ANC supporters. Picture: REUTERS
ANC supporters. Picture: REUTERS

The ANC will make a submission to the state capture inquiry on issues raised by the country’s big four banks, but insists that the party is not on trial, secretary-general Ace Magashule said on Monday.

In September, the banks — Standard Bank, Absa, FNB and Nedbank — testified at the commission, headed by deputy chief justice Raymond Zondo, about what had transpired when they had taken the decision to close the accounts of the controversial Gupta family.

Following these decisions, which the banks said were taken separately, the banks had been called to meetings at Luthuli House by then ANC secretary-general Gwede Mantashe, his deputy, Jessie Duarte, and head of the party’s economic transformation subcommittee Enoch Godongwana. FNB was the only bank not to attend a meeting with the ANC officials.

Magashule said that the ANC was continuing to work on eradicating corruption and supported the Zondo commission.

“The ANC will make a submission on the issues raised by the banks. We reaffirm that the ANC is not on trial,” he told reporters in Johannesburg.

Magashule said the ANC wanted to remind SA that it was the ANC-led government that set up the commission. “The ANC has also stated its position and will go there and respond to issues raised by the bank. It is our own creation we can't run away….”

The setting up of the state capture inquiry was recommended by former public protector Thuli Madonsela in 2016 after her investigation into the matter. Former president Jacob Zuma tried to take the report on judicial review but was unsuccessful.

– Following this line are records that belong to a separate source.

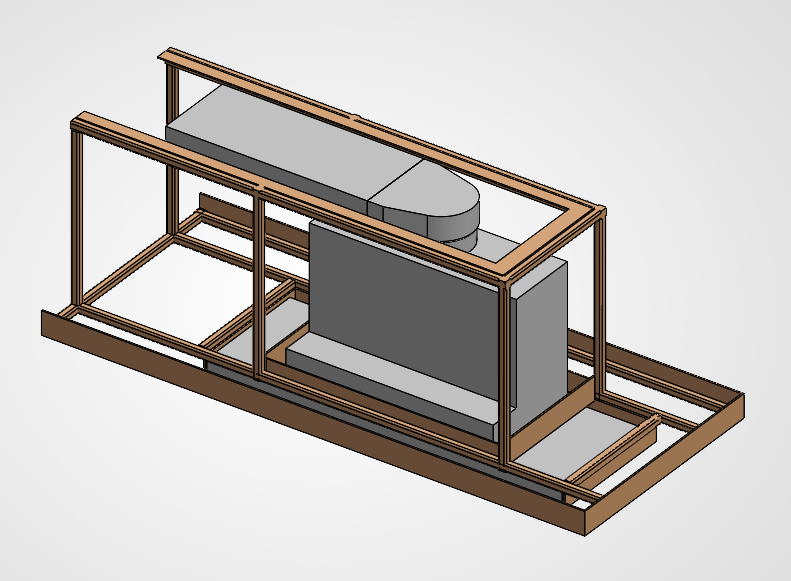The width and height of the screenshot is (791, 581).
Task: Select the rear-right vertical wooden post
Action: tap(600, 300)
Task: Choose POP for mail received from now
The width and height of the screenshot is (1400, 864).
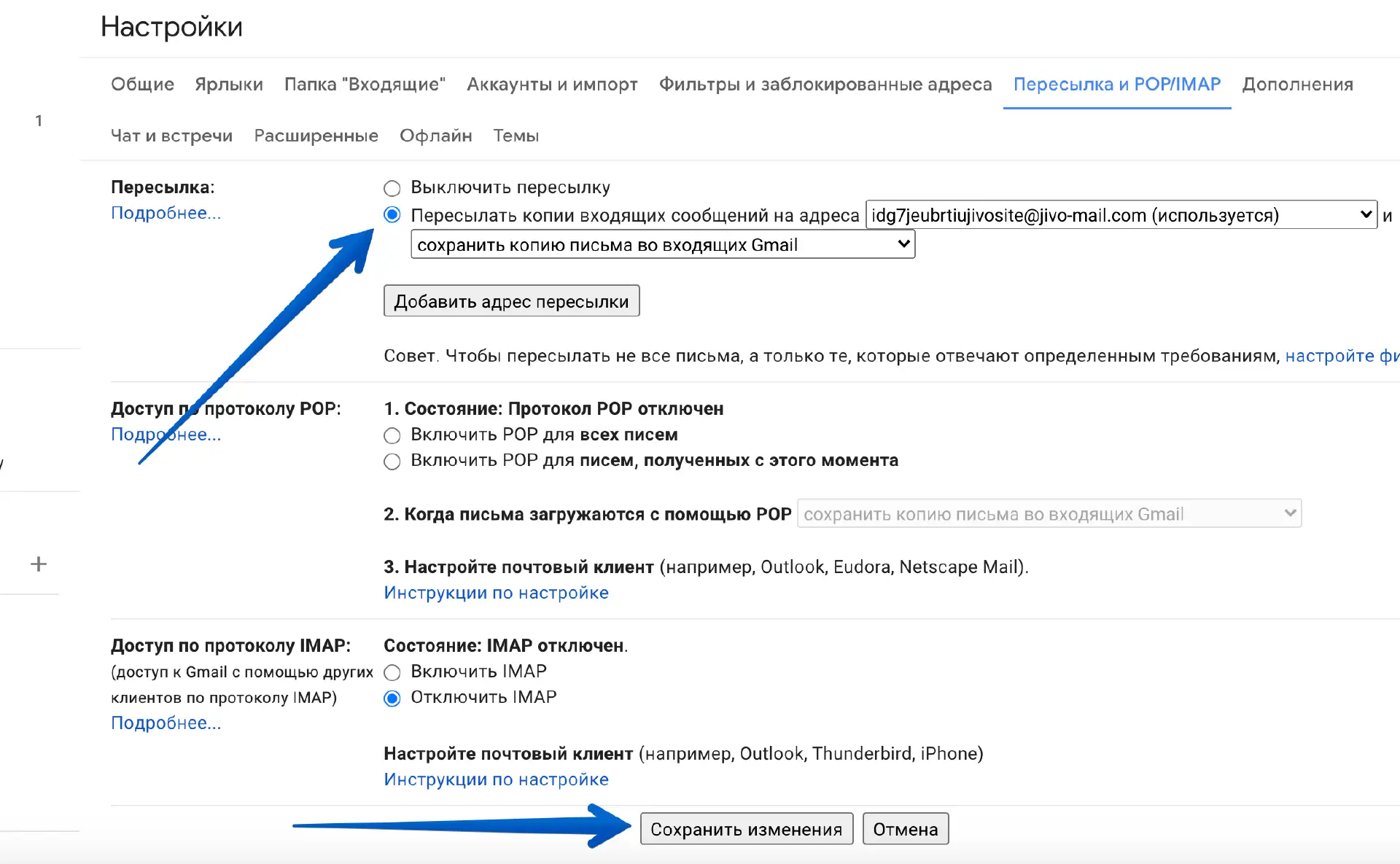Action: pos(392,462)
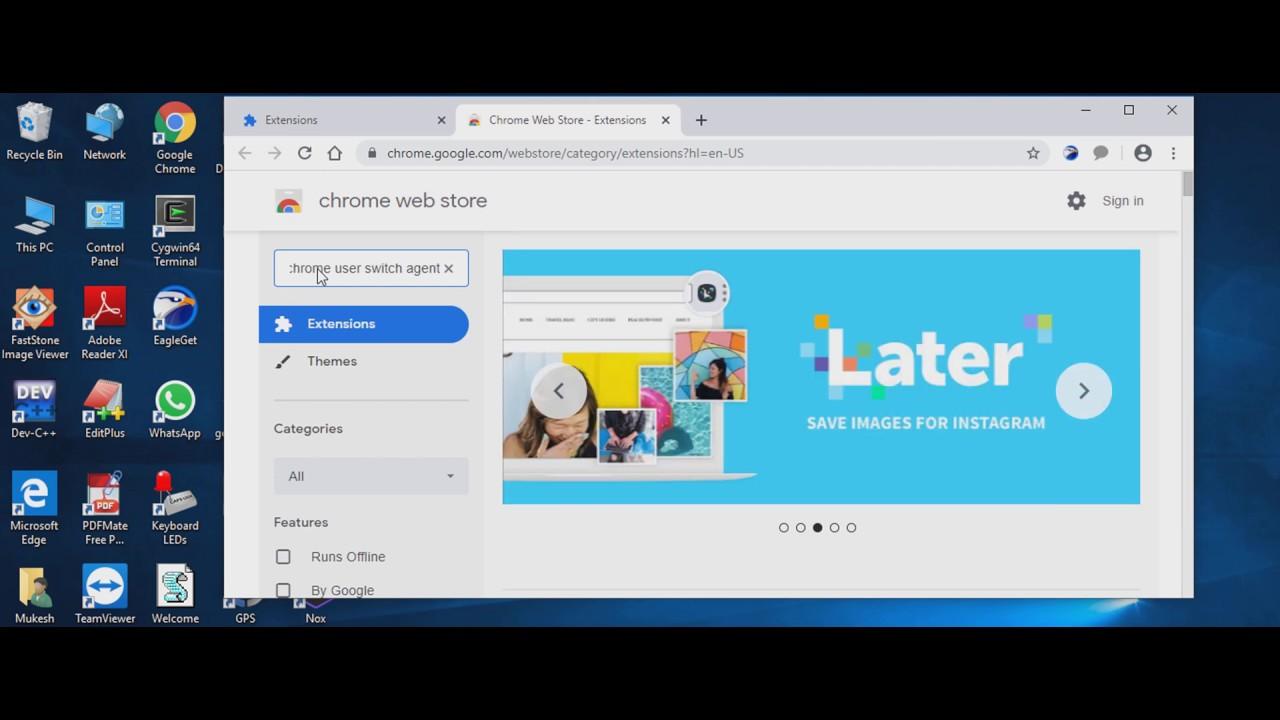Click the Chrome profile avatar icon

point(1143,153)
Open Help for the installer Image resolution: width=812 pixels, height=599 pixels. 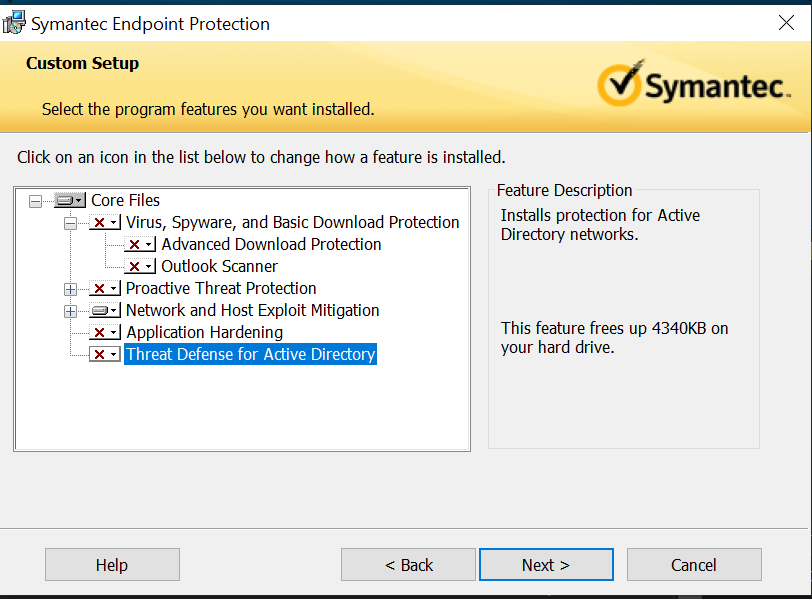pos(112,565)
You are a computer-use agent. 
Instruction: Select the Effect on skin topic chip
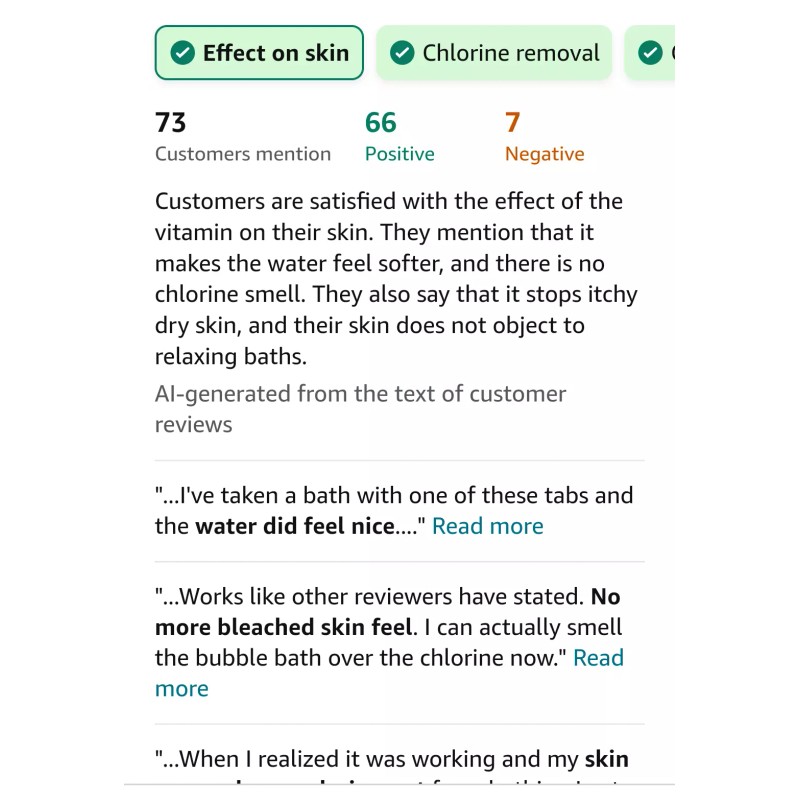259,53
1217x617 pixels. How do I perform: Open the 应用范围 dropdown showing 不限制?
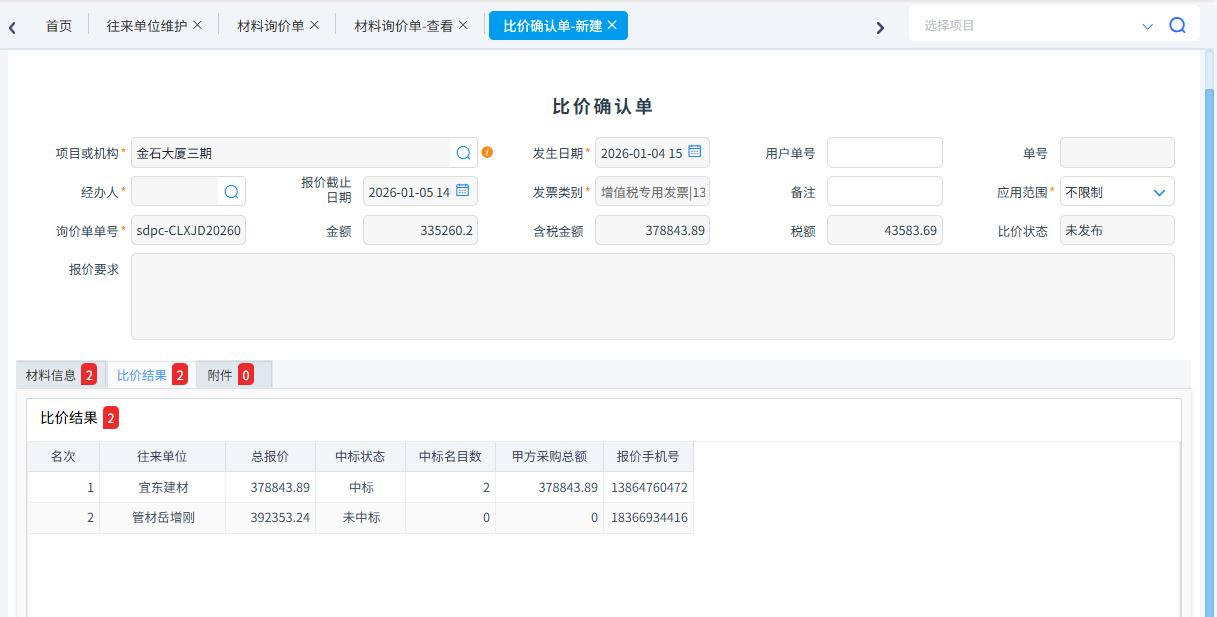1157,191
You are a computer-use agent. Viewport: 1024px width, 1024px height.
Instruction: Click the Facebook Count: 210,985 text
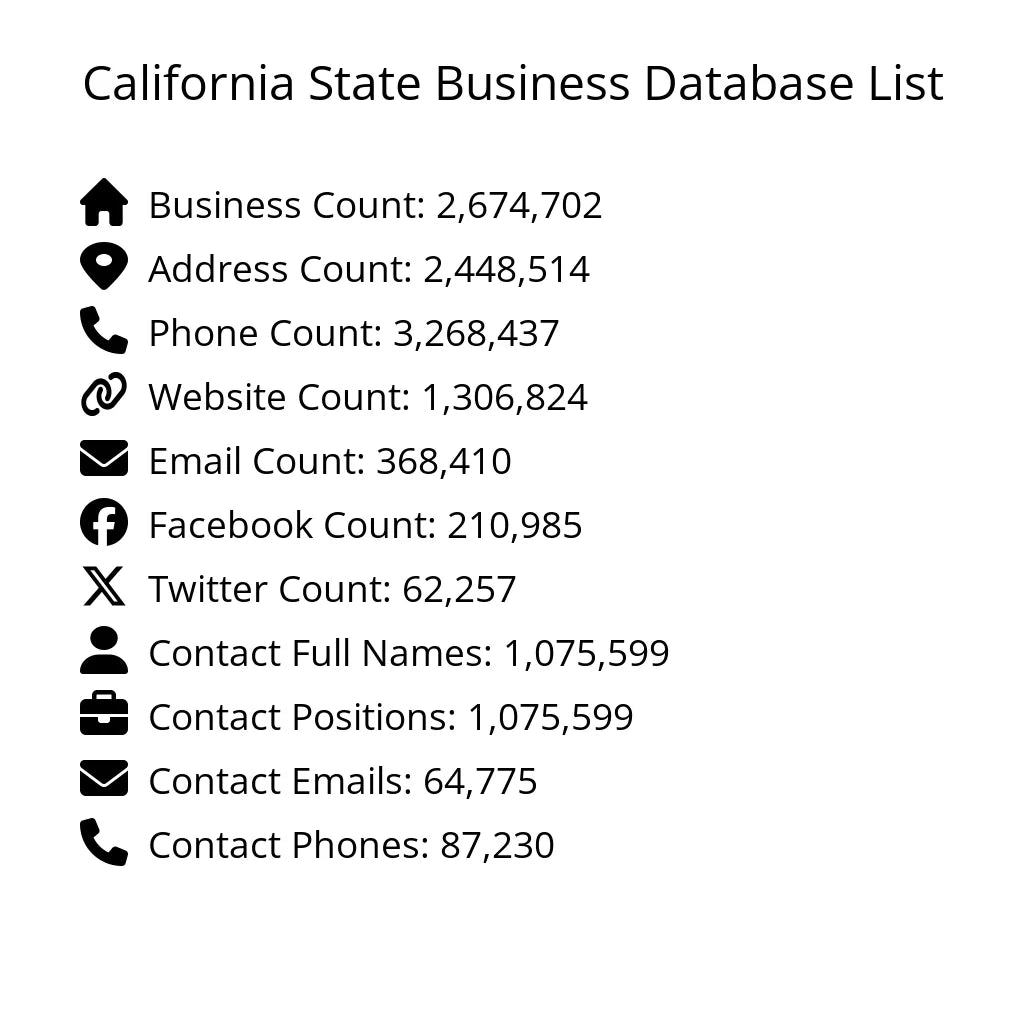[365, 526]
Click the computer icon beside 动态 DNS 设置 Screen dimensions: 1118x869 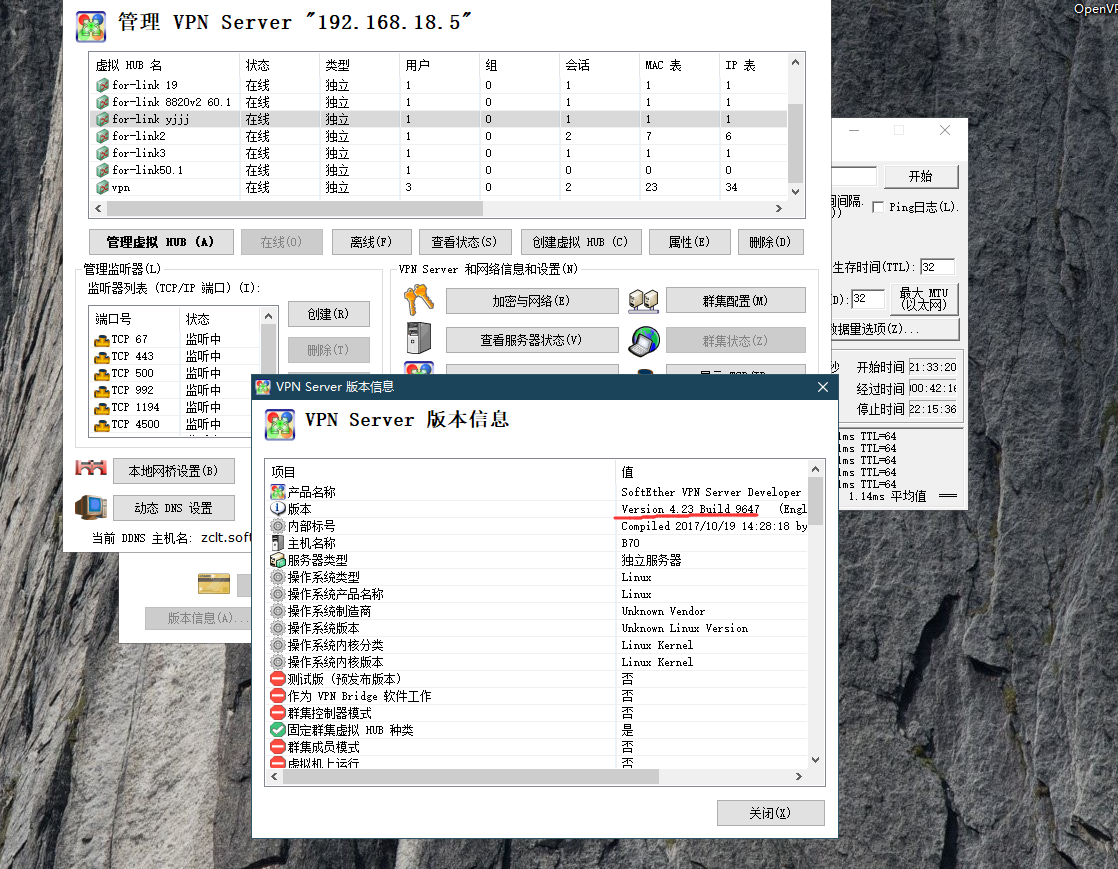[91, 507]
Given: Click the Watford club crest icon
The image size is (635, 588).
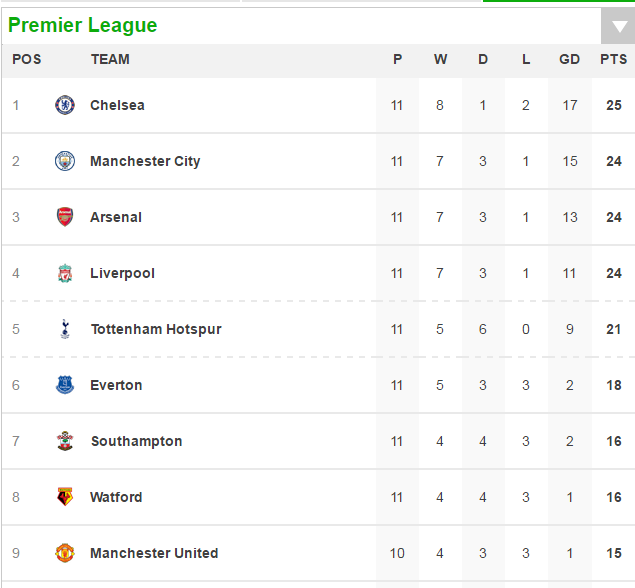Looking at the screenshot, I should (65, 497).
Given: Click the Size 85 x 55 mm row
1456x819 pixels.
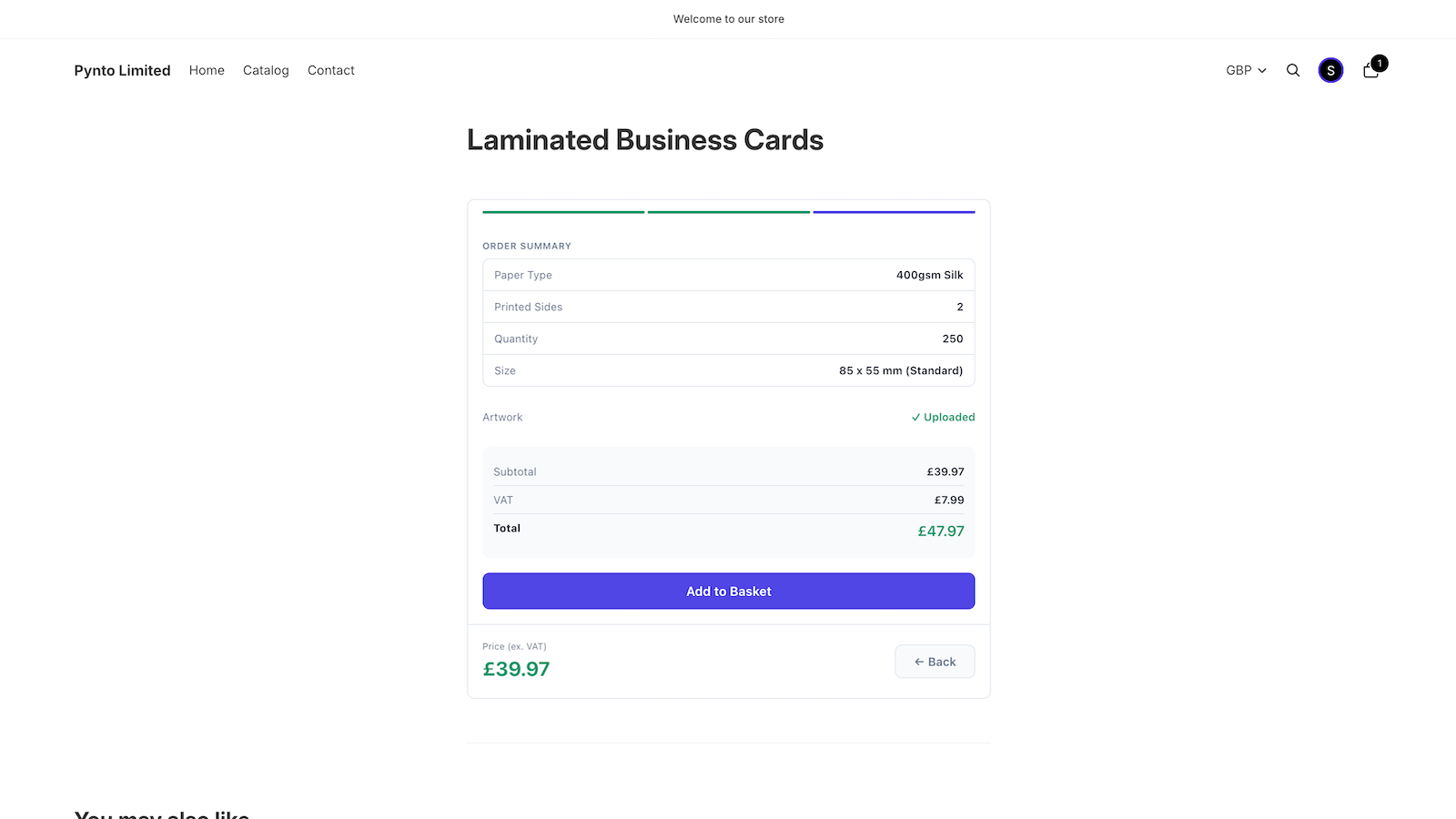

The ANC held a three-day national executive committee (NEC) meeting in Pretoria at the weekend. Magashule said the meeting focused mostly on issues relating to the economy, a recovery plan and the stimulus package announced by President Cyril Ramaphosa and the upcoming job summit.

He would not give much detail on this and said the party wanted to wait for the government job summit.

However, on the alleged plot to oust Ramaphosa, it was decided that this would be discussed by the officials who would then report back to the NEC with a view to laying the matter to rest.